METAPOEMA

Quero contar que voltamos para as flores.

Chegar foi como libertar um tempo aprisionado em si a espera de novas horas.

Orvalhei fundo para continuar a cena da terra.

Quando adentrei o passado, um recado da vida: instantaneamente avistei um relógio na parede, inerte como as histórias que pulsam sem eco, a marcar " cinco horas e meia" dum momento que jamais saberei qual foi.

Selada ali estava a alegria que correu os campos perfumados da vida a ensinar que saudade é o preço que se paga pela relatividade do tempo irreal, cuja realidade não escapa a nada.

Mas se tudo parecia igual...dei corda ao tempo.

O mesmo sino tocou. O mesmo trem apitou.

A charrete! Até ela passou pela rua!

O cheiro da chuva, o acalanto do tamborilar noturno das suas goticulas nas folhas de antúrios da vó, a algazarra matinal das maritacas, o verde-amarelo dos canarinhos da terra vermelha, as pombas, a fuga das corujas buraqueiras frente a aurora imponente, o bem-te-vi esguelador , tudo, tudo era o mesmo de sempre.

Tudo a contrariar a contra- regra do tempo.

Só um detalhe diferenciava na minha percepção: o trem que apitou de novo não é mais trem que leva gente, agora é trem que leva cargas...

Senti um perfume. O mesmo. Na mesma mesa, de mesmíssima guarnição impecável.

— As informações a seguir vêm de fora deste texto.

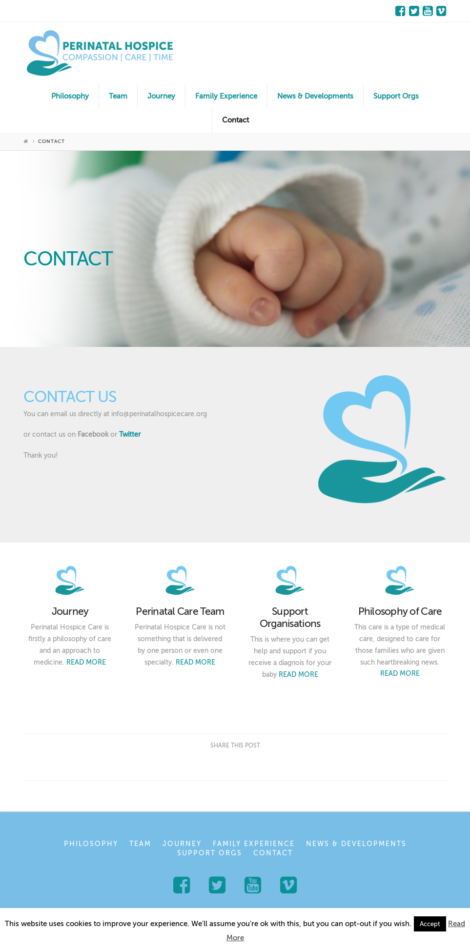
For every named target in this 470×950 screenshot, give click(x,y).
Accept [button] (430, 924)
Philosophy (91, 844)
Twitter (130, 434)
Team (140, 844)
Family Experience (254, 844)
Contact (273, 853)
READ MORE (86, 662)
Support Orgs (209, 853)
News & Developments (356, 844)
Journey (182, 844)
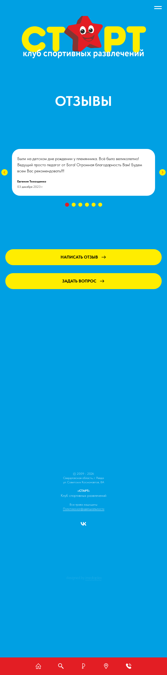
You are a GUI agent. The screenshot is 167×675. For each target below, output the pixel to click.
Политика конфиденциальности (83, 509)
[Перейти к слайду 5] (94, 205)
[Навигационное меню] (158, 7)
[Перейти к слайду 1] (67, 205)
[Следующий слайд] (162, 172)
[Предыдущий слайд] (4, 172)
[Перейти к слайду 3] (80, 205)
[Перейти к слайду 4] (87, 205)
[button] (106, 666)
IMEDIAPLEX (93, 577)
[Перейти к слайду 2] (74, 205)
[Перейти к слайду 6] (100, 205)
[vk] (83, 525)
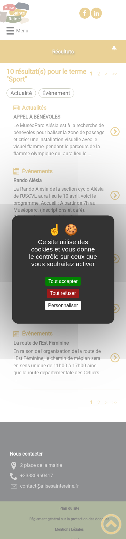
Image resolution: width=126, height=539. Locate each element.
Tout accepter (62, 281)
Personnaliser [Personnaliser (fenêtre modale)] (63, 305)
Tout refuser (63, 293)
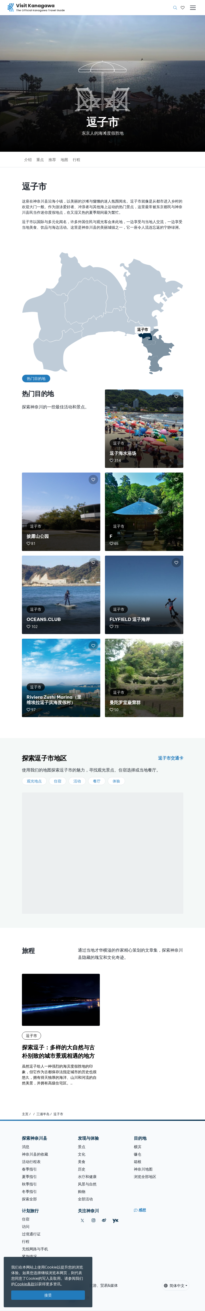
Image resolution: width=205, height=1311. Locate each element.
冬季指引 (29, 1191)
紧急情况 (29, 1256)
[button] (182, 8)
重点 (40, 159)
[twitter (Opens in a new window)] (82, 1220)
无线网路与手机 (35, 1248)
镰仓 (137, 1154)
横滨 (137, 1146)
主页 (25, 1114)
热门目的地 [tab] (36, 378)
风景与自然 (87, 1184)
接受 (48, 1295)
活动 (77, 781)
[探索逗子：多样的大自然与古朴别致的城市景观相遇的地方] (61, 1030)
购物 (81, 1191)
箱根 (137, 1161)
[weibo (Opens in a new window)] (104, 1220)
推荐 (52, 159)
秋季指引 (29, 1184)
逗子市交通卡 (170, 758)
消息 (25, 1146)
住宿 (57, 781)
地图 (64, 159)
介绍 (28, 159)
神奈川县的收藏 (35, 1154)
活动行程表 (31, 1161)
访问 (25, 1226)
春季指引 (29, 1169)
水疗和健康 (87, 1176)
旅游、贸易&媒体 (103, 1285)
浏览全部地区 (145, 1176)
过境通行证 (31, 1234)
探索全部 (29, 1199)
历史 (81, 1169)
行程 (76, 159)
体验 (116, 781)
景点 (81, 1146)
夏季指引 (29, 1176)
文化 (81, 1154)
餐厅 (97, 781)
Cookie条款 (25, 1283)
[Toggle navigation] (193, 7)
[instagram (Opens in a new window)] (93, 1220)
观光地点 (34, 781)
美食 (81, 1161)
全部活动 (85, 1199)
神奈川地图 (143, 1169)
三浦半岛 (42, 1114)
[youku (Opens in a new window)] (115, 1220)
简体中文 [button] (174, 1285)
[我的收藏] (182, 7)
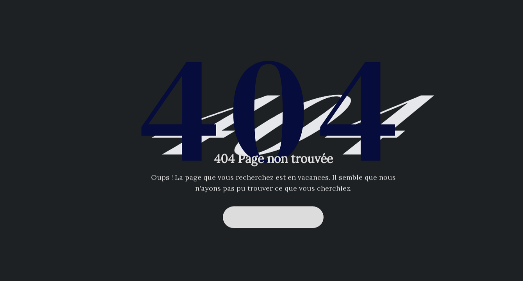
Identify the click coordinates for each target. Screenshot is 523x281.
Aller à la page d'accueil (273, 217)
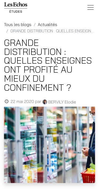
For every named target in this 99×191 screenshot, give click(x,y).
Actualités (47, 24)
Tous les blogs (17, 24)
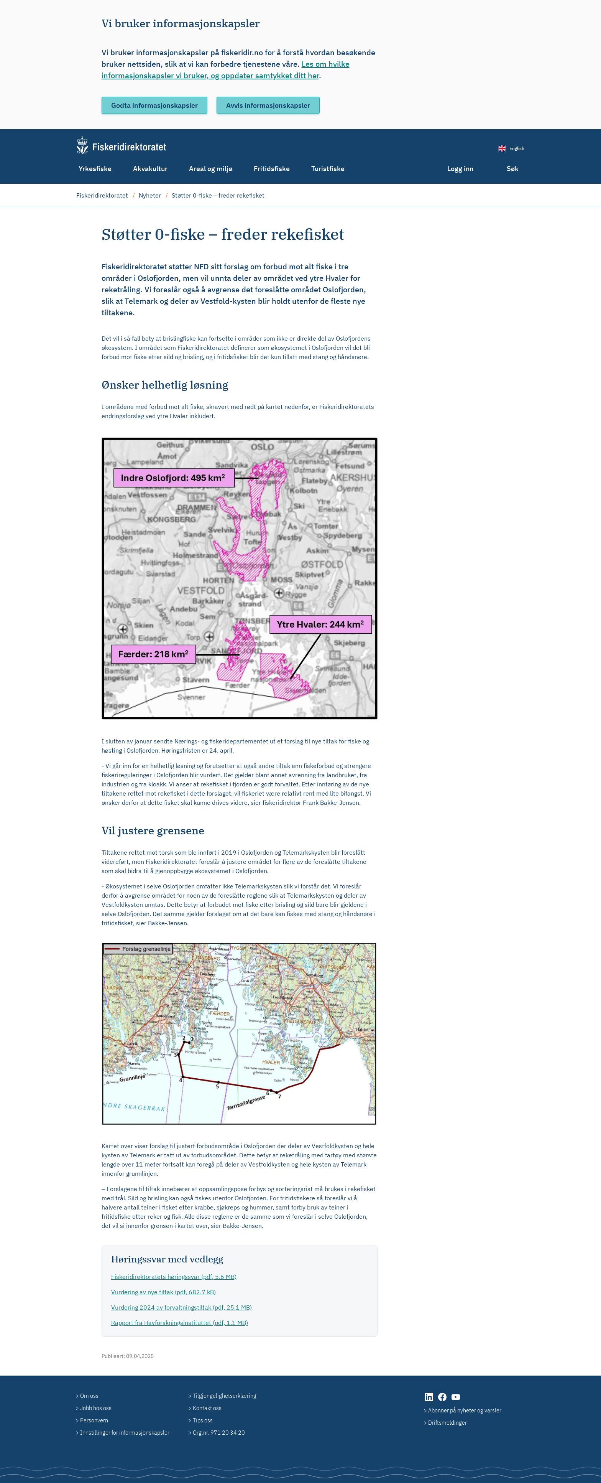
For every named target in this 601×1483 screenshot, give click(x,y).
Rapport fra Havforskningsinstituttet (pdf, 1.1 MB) (179, 1322)
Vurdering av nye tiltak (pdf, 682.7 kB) (163, 1292)
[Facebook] (443, 1401)
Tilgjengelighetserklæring (224, 1395)
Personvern (94, 1420)
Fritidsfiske (272, 168)
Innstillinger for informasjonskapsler (124, 1432)
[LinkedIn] (429, 1401)
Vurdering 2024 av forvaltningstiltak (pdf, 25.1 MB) (181, 1307)
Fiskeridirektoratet (102, 195)
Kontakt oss (207, 1408)
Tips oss (203, 1420)
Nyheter (150, 195)
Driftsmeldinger (447, 1422)
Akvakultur (150, 168)
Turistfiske (328, 168)
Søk (513, 168)
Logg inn (460, 168)
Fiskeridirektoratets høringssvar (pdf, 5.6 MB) (173, 1276)
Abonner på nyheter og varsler (464, 1410)
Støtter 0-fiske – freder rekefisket (218, 195)
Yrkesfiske (95, 168)
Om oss (89, 1395)
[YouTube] (456, 1401)
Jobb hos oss (96, 1408)
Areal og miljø (210, 168)
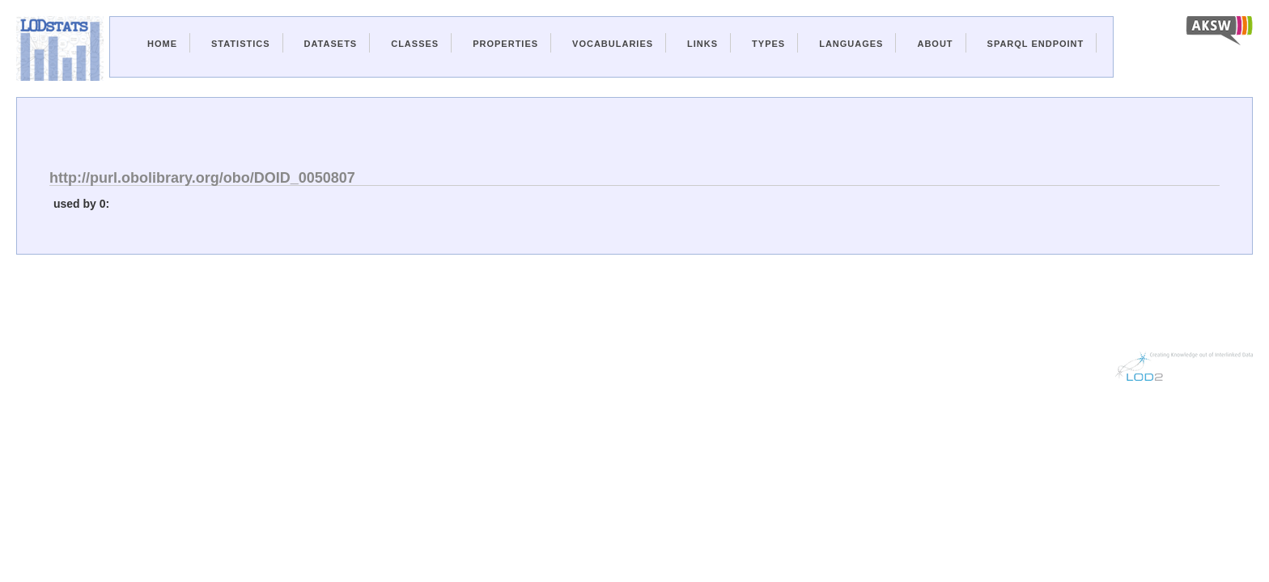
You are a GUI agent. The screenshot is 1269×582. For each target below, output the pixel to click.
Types (768, 43)
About (935, 43)
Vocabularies (612, 43)
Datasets (331, 43)
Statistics (240, 43)
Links (702, 43)
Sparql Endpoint (1035, 43)
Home (162, 43)
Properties (505, 43)
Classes (415, 43)
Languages (851, 43)
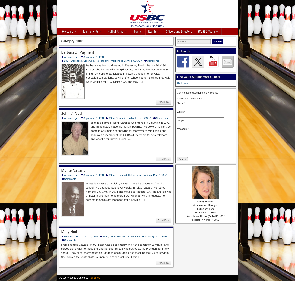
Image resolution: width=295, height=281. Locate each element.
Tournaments (90, 31)
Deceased (76, 60)
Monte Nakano (73, 170)
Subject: (182, 120)
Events (152, 31)
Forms (137, 31)
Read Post (163, 102)
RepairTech (95, 277)
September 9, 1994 (93, 57)
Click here (182, 83)
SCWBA (137, 60)
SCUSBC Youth (206, 31)
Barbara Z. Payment (77, 52)
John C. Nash (72, 113)
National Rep (150, 175)
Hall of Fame (115, 31)
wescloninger (71, 57)
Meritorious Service (121, 60)
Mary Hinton (71, 231)
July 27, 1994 (90, 236)
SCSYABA (161, 236)
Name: (181, 103)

" menina, vem tomar café!"

Então, sente-mei ali, degustei do grão coado junto ao macio do bolinho da chuva feito pela mão senil e forte da minha Bá e aprendi que a poesia sempre fica para continuar na metafísica do tempo.

Acariciar é função missionária e metafísica de toda poética.

Sim, então quero recontar que voltamos às flores.

Todas elas se reavivaram com a nossa chegada.

O sino ja toca novamente a chamar a cidadezinha para a missa e não mais me interessa saber do dobrar das horas...

Religo- me na realidade das flores efêmeras e sei que são elas a minha oração ao Sagrado.

De súbito tomo o viço da terra a saber que daquele chão não sairei nunca mais.

Broto o perfume dum tempo que impregnou meus sentidos e exalo minhas letras em notas florais.

É o meu jeito simples, delicado e perene: o de ficar para sempre na impermanência de tudo.

E mais uma vez, alheio à vida, o sino badala a entrada de um novo novembro.